¿Qué significará el tiempo sin relojes?

martes, 27 de noviembre de 2012

Recuerdos nulos



-Te reto a que me quieras -soltó él, regalándome una de sus sonrisas pícaras, en la estación de tren.
Seguramente le parecí una loca cuando empecé a reírme. Al fin y al cabo, en la vieja estación nadie se reía nunca; estaba pintada del gris más oscuro, y no me refiero a sus paredes, sino a su atmósfera. Era un lugar de tránsito, donde los viajes terminaban o comenzaban. Y parecía que la primera opción eclipsaba a la segunda y la euforia de viajar quedaba disminuida por la presión de verte rodeado de personas que fruncían el ceño y niños que lloraban por el ruido de los trenes que se acercaban o se marchaban.
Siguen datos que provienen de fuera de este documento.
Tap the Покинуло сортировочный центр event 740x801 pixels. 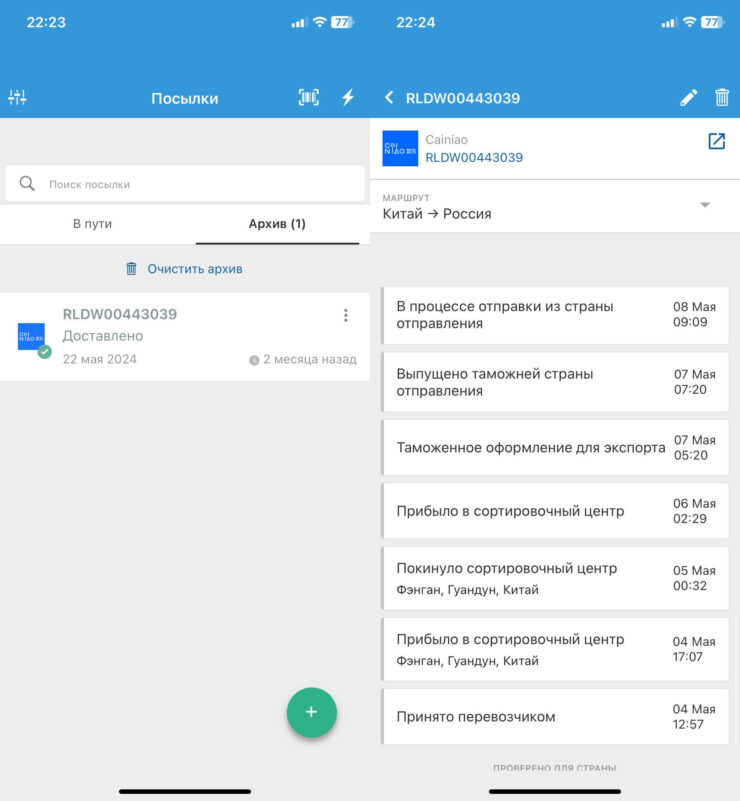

Yo misma me había visto presa de ese efecto (llamémoslo efecto empatía), parándome a pensar al ir a coger el tren en las horas que tendría que esperar para llegar a mi destino; en el aburrido traqueteo del tren sobre los raíles, que no iban a dejarme dormir y en que el cosquilleo de mi estómago no era de alegría, sino de nervios (mentira). Y ahí estaba, riéndome a carcajadas con un vagabundo a metro y medio de mí, dos señoras vestidas de azulón detrás, un tren que llegaba y él mirándome, enarcando una ceja.
-Te reto a que me dejes hacerlo -contesté, después de soltar toda mi controversia interna en aquella sucesión absurda de carcajadas.
Me miró desconcertado; no me entendía y aquélla no era la primera vez que sucedía, aunque, y a riesgo de parecer de nuevo una lunática, me gustaba esa mirada.
¿Cómo me retaba a que le quisiera, si cada vez que le veía para mí se apagaba el mundo y sólo quedaba la pequeña -y cálida- luz que él emitía? ¿Cómo me retaba a que le quisiera, si siempre fue mi as de corazones y yo siempre fui su invierno? ¿Cómo me retaba a que le quisiera, sonriéndome de aquella manera tan pura y cruel? ¿Cómo me retaba a que le quisiera si cada vez que intentaba hacérselo saber se cerraba, creaba una muralla a su alrededor y yo me derretía como un cubito de hielo en pleno agosto?
Nunca le expliqué aquella respuesta, me limité a apoyar mi cabeza en su hombro y sigo preguntándome cómo se lo tomó. Sólo sé -sabemos- que acababa de llegar nuestro tren y subimos por los pelos, "gracias" a las señoras de azul. El otro tren lo perdimos.